**What you are asked to do**
Tally every line of the entries that contains the string "computer", then reply with only that number.

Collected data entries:
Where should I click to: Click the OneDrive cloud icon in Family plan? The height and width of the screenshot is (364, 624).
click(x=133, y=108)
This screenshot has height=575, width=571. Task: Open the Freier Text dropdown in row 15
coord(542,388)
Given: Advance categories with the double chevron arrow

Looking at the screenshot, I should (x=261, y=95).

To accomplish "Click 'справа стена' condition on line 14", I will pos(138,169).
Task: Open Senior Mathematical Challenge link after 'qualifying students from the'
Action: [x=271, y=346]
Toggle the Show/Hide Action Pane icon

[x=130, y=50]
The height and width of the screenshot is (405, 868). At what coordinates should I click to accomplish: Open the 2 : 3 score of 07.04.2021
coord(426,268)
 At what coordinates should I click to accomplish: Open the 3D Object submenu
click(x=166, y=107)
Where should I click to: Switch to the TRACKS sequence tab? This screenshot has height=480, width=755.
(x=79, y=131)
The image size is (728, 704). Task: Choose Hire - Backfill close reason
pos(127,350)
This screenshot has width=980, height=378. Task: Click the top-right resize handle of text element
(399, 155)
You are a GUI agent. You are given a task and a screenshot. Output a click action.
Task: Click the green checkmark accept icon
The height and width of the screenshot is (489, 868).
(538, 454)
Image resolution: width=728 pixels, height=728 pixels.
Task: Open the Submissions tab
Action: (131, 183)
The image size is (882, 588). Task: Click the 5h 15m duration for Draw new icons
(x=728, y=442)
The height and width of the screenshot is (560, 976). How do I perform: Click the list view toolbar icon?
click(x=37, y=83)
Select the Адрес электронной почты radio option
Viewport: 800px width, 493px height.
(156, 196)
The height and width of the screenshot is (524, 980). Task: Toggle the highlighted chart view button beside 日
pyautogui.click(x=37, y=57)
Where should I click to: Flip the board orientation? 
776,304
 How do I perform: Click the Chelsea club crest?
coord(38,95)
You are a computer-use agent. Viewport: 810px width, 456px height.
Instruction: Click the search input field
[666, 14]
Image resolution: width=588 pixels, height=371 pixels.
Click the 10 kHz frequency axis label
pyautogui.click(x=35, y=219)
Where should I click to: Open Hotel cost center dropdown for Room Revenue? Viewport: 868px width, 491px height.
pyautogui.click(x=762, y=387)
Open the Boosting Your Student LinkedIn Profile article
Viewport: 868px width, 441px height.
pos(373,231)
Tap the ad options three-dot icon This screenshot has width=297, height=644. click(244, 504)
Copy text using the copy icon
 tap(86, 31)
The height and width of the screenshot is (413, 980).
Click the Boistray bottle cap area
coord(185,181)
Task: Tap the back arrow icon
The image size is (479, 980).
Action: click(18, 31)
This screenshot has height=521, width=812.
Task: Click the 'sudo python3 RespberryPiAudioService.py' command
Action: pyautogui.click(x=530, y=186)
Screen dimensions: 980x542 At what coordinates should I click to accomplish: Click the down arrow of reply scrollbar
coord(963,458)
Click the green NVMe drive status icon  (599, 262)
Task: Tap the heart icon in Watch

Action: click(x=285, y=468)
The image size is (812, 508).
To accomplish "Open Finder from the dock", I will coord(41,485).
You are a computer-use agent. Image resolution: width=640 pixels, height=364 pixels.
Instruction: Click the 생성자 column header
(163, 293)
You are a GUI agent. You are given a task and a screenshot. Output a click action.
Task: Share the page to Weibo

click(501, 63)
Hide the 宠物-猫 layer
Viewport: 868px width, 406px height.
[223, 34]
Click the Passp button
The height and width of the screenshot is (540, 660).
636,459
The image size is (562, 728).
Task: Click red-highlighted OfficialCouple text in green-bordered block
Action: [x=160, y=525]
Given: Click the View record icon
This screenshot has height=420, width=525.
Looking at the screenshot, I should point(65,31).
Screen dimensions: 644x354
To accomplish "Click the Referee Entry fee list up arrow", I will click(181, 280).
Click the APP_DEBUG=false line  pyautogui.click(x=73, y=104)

**Solved exercise**
2